Comment saisir la subjectivité en action ? Il nous faut écarter tant la figure de l’individu assujetti par le Marché que celle de la personne socialement produite et subjectivée. Michel Agier propose de saisir le « sujet en situation » sans chercher quelque racine identitaire que ce soit aux processus observés. Car ce qui caractérise le sujet en action est justement sa capacité à s’émanciper de ces assignations. Il devient alors possible « de décrire un agir ou une politique du sujet qui existe pendant le temps que dure et dans l’espace que couvre la situation » (p. 92).

La thèse est radicale : c’est quand ils se détachent de leur condition sociale et d’une identité assignée que des « gens » « se mettent à exister comme sujet dans un espace et dans une situation donnée » (p. 201). Elle est pourtant très opératoire dans les situations contemporaines devant lesquelles les sciences sociales sont souvent en difficulté, situations que, curieusement, l’auteur ne convoque pas : celles des émeutes et soulèvements de ces dernières années.
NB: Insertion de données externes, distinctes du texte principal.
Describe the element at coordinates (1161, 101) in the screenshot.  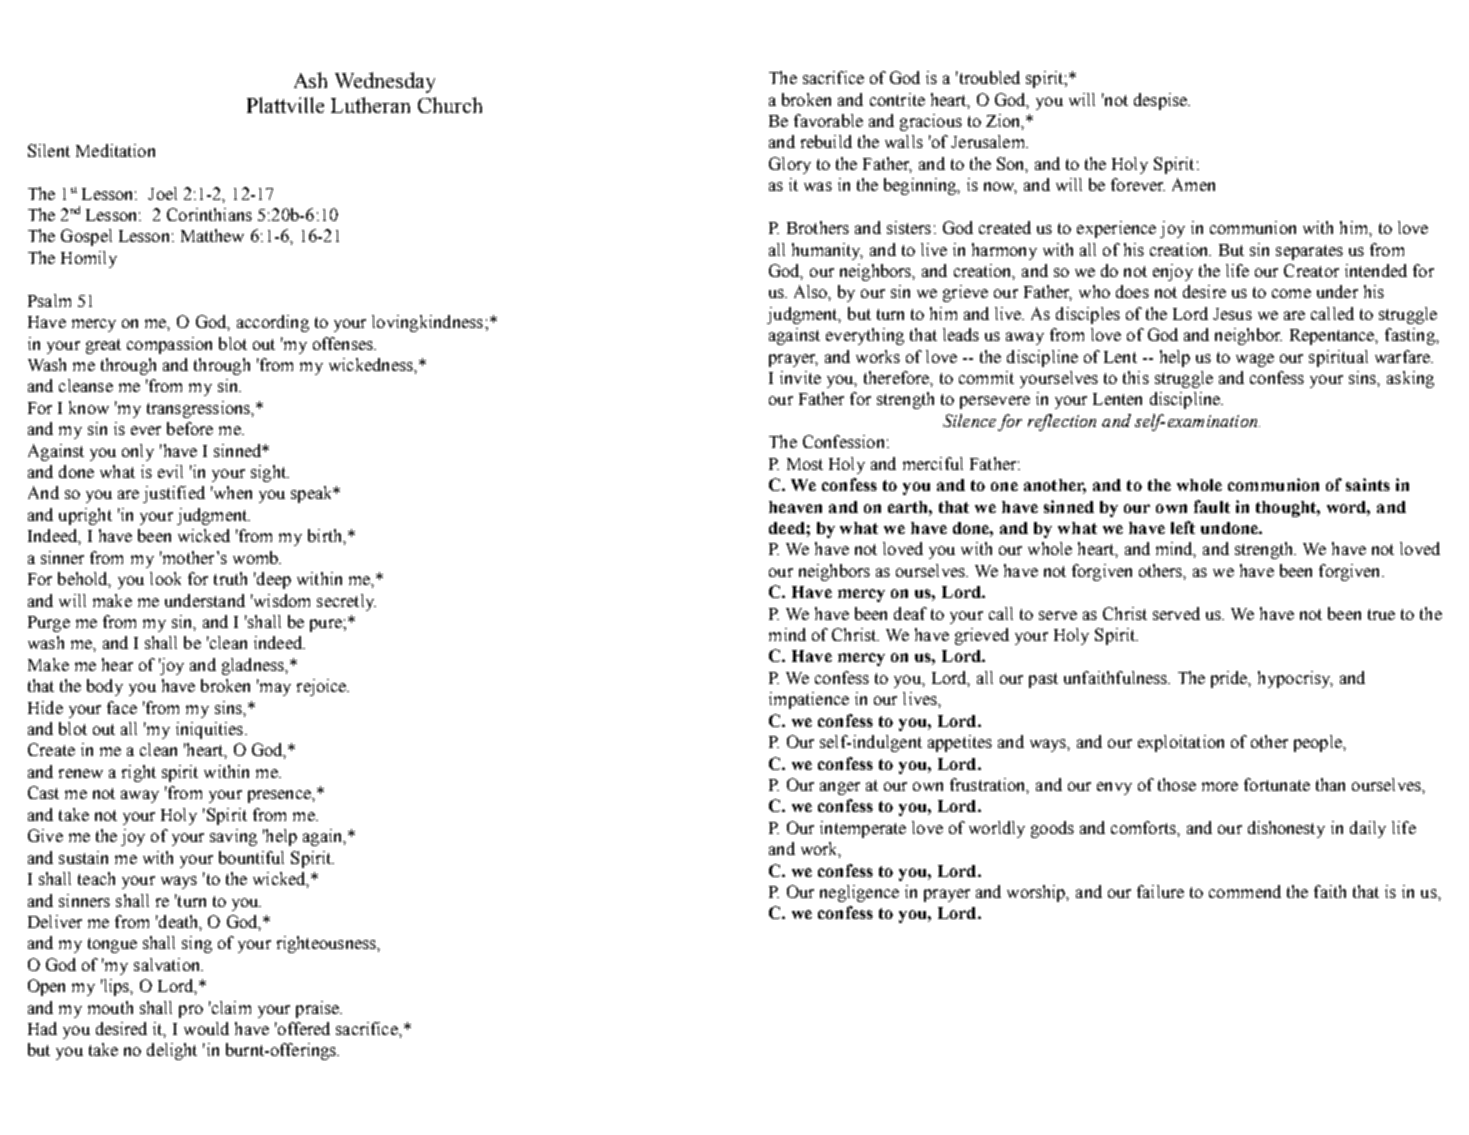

On regrette alors que le livre s’achève sur ces pistes si suggestives (notamment celle du rôle de la performance dans la prise de parole) qui portent certainement au-delà de la proposition conclusive sur la « condition cosmopolite ».

Car « la condition cosmopolite » laisse ouvertes des questions qui surgissent quand cette démarche est mise en œuvre, à commencer par celle du statut du savoir : celle du savant comme celle des acteurs de la situation dans laquelle il s’est plongé. De plus, lorsque ces situations sont choisies pour leur localisation en marge et pour leur capacité à donner à voir l’à-venir, se pose aussi la question de la responsabilité du « compte à rendre » de cette situation d’enquête : à qui, pour qui, pour quoi ? L’écriture ne répond pas seulement à une exigence de vérité mais aussi à une éthique de la responsabilité.

Ce livre doit être lu et débattu. Il nous propose une réflexion rigoureuse et sincère sur l’injonction éthique et épistémologique que nous adresse notre temps. S’écartant avec conviction tant de l’essentialisme des cultures et des identités que de l’aveuglante réification des concepts et de la « théorie », il ouvre un champ de travail qui s’inscrit dans ce que notre discipline, l’ethnologie, nous a laissé de plus actuel : le primat de l’enquête sur la généralisation, le primat de l’observation sur les présupposés, voire les hypothèses, de la recherche de l’inconfort intellectuel et de la mise en altérité situationnelle du chercheur.

Bibliographie

  • Agamben, Giorgio. 2008. Qu’est-ce que le contemporain ? Paris : Payot & Rivages.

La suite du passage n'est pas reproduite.